Rather than go a standard route, he picked up his guitar and plucked out music that was equally haunting and lilting. Certainly, Sanko sonically explores the film’s theme of harrowing loss, but his composition exudes an ethereal quality that’s oddly uplifting. Rabbit Hole examines how a seemingly happy couple—Becca [Nicole Kidman] and Howie [Aaron Eckhart]—cope with the death of their son. It would’ve been easy for Sanko to go maudlin, but his score tastefully deals with the serious subject matter while soaring above the darkness at all the right moments. It all comes from his mastery of the six strings and deep musical empathy.

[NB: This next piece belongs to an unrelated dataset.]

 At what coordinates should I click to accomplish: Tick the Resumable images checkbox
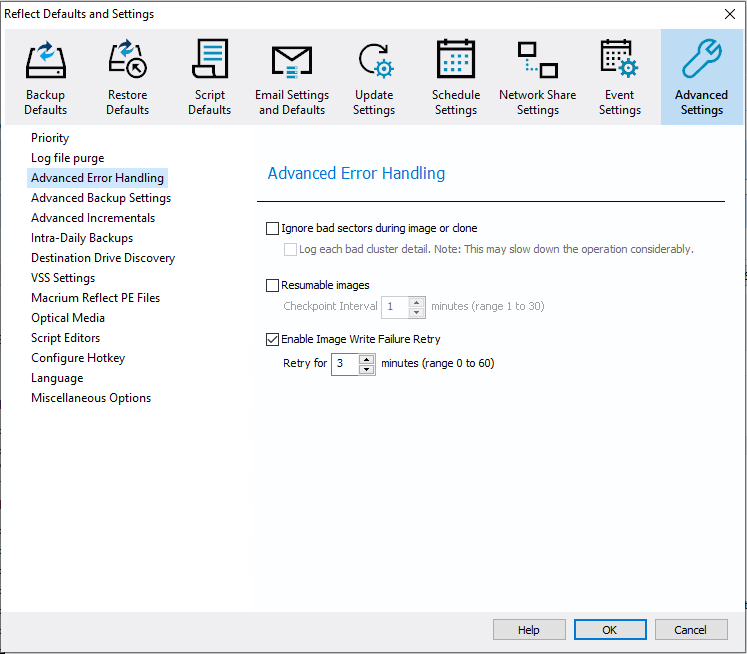pyautogui.click(x=273, y=285)
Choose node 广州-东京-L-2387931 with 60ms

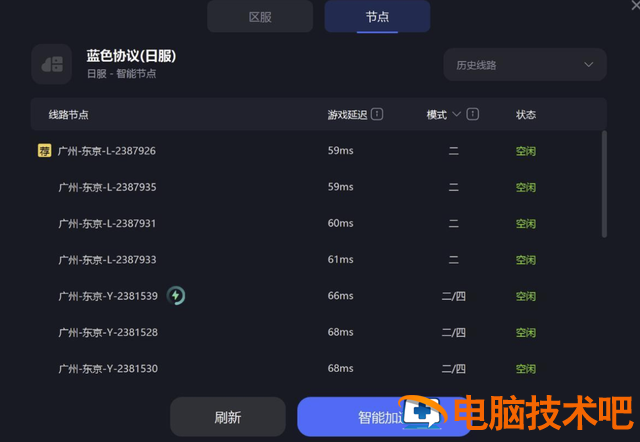pyautogui.click(x=318, y=223)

Anton Sanko sat down with ARTISTdirect.com editor and Dolor author Rick Florino for an exclusive interview about his use of classical guitar in Rabbit Hole, getting inside Nicole Kidman’s head, and so much more.
Typically, do the characters or story dictate the music’s direction more?
It unfolds as you go along. In this case, a lot of the score was unintentionally driven by Nicole Kidman’s character. She’s got a very specific internal dialogue going on that I felt the score could comment on and support. The score became her voice because she’s living in this world of optimistic denial. She possesses a desire to move ahead in her life and forward from what’s already happened to them. That’s what I wanted the score to address and speak about.
The score is very ethereal and dreamy too.
That is an element of Nicole’s character, and I felt like that was something I could latch onto as well. In a way, she and her husband are both in a suspended state of animation. They’re addressing it in different ways. “Dreamy” might be one word that’s appropriate to describe it. We were very careful not to let the music have any sharp edges or poke out too much. Everything was constrained within a certain frequency range and that contributes to that dreamy quality you’re referring to.